The Ageing Young Rebel (early version w diff middle/end)
• An early arrangement of the backing track where we had the coda as the middle eight/breakdown and then went back into the chorus after an odd little ‘drum solo’. I’d totally forgotten about this and it doesn’t really work which is why we ditched it.

Kenton
• A short little track PC made from a sample at the end of ‘The Ageing Young Rebel’ – this nearly made it on the album too and there’s also a version with some spoken word stuff over the top. I later reworked this (twice) into ‘Theme From Stolen Moments’ on the EPs that preceded ‘The Search Engine’ album. Its title is a clue to the sample source.

A Strange Walk
• A
track that eventually became the second version of our remix of Sukia’s ‘Feelin’ Free’ – unreleased by the band as they broke up but later included on the Xen Cuts comp bonus disc under the sub heading ‘Elephants doing the Washing Up’.

Bad Trip (embryonic version of The Crow)
• I’m sure everyone will recognise what this turned into…

8 Track Mind (version 1)
• A spoken word experiment based on brains and mind samples that I got carried away with and that ultimately didn’t work very well. I was obsessed with John Abercrombie’s track, ‘Timeless’ and wanted to make something out of it so badly. It was a huge sample so I remade the track under the spoken word completely for a second version which I now can’t find. You can hear the same ‘ooweeooweyeah’ sample that’s in ‘Hip Operation’ in here too.

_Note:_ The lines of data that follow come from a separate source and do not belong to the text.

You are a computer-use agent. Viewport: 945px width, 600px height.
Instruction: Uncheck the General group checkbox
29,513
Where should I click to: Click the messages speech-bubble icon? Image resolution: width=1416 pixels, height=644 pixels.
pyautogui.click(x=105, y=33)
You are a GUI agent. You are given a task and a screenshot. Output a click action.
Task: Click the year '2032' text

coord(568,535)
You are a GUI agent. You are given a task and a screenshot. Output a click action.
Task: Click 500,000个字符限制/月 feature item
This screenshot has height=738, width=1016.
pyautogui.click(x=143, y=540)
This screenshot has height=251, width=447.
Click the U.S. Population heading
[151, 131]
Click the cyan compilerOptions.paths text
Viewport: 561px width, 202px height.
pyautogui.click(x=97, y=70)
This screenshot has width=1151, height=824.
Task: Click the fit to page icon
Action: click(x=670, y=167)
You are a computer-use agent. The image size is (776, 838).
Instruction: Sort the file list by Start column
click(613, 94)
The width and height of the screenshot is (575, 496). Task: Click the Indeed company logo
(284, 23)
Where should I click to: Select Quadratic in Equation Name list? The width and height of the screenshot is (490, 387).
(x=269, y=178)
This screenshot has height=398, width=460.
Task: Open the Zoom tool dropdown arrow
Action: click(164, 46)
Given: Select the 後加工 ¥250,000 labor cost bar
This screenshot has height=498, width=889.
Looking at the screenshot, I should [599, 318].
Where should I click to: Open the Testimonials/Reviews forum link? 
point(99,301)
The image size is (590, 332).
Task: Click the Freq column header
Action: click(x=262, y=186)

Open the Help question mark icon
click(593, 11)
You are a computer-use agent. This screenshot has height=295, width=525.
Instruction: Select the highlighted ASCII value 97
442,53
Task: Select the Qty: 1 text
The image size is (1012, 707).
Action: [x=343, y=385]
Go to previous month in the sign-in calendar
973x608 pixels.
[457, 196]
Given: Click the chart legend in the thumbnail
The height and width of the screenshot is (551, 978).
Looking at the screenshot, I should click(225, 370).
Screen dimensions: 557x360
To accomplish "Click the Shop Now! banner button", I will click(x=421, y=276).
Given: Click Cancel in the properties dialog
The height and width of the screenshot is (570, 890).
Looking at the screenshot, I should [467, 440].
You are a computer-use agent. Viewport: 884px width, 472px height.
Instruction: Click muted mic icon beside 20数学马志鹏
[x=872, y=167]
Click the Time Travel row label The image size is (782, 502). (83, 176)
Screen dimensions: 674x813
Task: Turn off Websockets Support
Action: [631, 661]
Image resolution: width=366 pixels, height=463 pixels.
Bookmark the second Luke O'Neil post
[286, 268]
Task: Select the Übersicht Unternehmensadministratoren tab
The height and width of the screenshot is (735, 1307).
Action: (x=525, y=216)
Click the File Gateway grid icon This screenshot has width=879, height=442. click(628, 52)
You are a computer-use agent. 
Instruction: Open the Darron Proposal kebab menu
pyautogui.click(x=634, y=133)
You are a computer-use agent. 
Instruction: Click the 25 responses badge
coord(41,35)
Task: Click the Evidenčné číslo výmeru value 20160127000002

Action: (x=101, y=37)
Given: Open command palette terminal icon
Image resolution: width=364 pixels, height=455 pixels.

Boo Hoo (The Sky At Night early version)
• Here’s a fascinating early version of ‘The Sky At Night’, before the ’crystal pools’ vocal was added and with a different melodic structure.

Crow’s End
• A slightly extended finish to PC’s epic to wrap things up.

If you’ve enjoyed this meander down memory lane I’ve set up a Mixcloud Select channel where, for £2.99 a month, I’ll be uploading vintage Solid Steel mixes from my archive – access that here https://www.mixcloud.com/strictlykev/

Also check out PC’s Minestrone of Sound MIxcloud and Soundcloud channels where he’s been quietly posting all sorts of unreleased audio treats for years.

While we’re on the topic, I’ve asked Ninja Tune to add some releases to the DJ Food Bandcamp page which has been sitting there for ages with not much content. Maybe some of the material from this post will find its way up there as an official release at some point too?

DJ Food Bandcamp

KC cover pt.3

And there’s more… PC found even more material and has done a short Pt.3!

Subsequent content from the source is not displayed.